The Skinny On...

OpenId

The OpenID extension provides validation of OpenID identity URIs. The extensions are available via system.openid

• Object validate( String openId, String returnUri )

  The validate function two required parameters. The first is the claimed identity of the consumer, the second is the uri that should be returned to after any validation of the identity claim.

  The validate function returns an object that contains the following properties:

  • String check

    The URI that will perform validation for the claimed OpenID identifier. The consumer's browser should be redirected to this URI to continue processing.

  • String secret

    This is the consumer secret that will validate the return URI to prevent spoofing. It is recommended that you store this secret inside a session of some kind.

• Object returned( String secret )

  Should be called when the claimed identity has been verified at the remote end. Specifically when the remote redirects back to the URI that was used as returnUri in validate().

  The secret argument should be the secret that was returned from the call to system.openid.validate().

  The returned function returns an Object with one of the following properties:

  • setup

    The setup property is set if the consumer has not authorized their OpenID provider to validate against your site.

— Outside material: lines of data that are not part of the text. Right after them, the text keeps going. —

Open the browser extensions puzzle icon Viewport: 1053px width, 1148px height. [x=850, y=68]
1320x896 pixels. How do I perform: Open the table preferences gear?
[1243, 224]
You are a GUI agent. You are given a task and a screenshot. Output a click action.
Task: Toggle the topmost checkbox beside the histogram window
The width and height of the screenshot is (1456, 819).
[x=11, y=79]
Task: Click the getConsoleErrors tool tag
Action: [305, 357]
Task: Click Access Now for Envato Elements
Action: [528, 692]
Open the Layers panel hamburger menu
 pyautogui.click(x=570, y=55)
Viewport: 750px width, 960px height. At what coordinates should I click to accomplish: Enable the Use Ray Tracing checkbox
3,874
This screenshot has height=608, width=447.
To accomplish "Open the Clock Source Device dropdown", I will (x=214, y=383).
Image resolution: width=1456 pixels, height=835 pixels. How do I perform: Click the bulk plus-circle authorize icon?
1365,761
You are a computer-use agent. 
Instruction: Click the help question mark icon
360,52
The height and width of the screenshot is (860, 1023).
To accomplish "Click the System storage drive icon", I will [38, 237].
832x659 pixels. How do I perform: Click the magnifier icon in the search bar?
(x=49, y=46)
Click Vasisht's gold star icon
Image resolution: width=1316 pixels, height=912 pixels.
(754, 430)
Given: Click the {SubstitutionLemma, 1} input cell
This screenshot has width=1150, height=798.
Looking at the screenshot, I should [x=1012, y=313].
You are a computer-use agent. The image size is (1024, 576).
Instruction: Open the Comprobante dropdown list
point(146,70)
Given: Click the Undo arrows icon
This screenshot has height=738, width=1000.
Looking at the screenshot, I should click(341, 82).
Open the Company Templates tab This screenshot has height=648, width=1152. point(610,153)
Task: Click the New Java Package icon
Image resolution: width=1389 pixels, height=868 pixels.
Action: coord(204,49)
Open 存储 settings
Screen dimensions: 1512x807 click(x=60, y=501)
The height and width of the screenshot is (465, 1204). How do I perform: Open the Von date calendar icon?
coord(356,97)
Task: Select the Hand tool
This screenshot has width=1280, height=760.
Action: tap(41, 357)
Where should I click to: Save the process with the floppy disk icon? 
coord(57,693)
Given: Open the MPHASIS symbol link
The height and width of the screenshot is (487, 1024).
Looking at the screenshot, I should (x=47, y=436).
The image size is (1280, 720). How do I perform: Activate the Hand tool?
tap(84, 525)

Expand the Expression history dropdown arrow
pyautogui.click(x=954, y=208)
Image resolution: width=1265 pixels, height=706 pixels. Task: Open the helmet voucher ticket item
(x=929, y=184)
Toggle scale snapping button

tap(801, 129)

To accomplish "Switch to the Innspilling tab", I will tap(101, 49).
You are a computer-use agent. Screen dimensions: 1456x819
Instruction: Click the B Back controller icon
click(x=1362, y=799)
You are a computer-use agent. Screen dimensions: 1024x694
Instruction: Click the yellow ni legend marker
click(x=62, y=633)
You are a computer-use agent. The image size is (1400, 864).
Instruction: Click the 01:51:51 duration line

    Redirecting the consumer's browser to the URI provided in the setup property provides the consumer with the opportunity to authorize your site.

  • cancel

    The cancel property is set to true if the consumer cancelled the verification of their OpenID.

  • valid

    If the valid property is set then the claimed identity is indeed valid and is likely to be the person they claim to be. The property is set to the URI of the claimed identity.

  • error

    If the error property is set then and error occurred while attempting to validate the URI and no further processing is possible.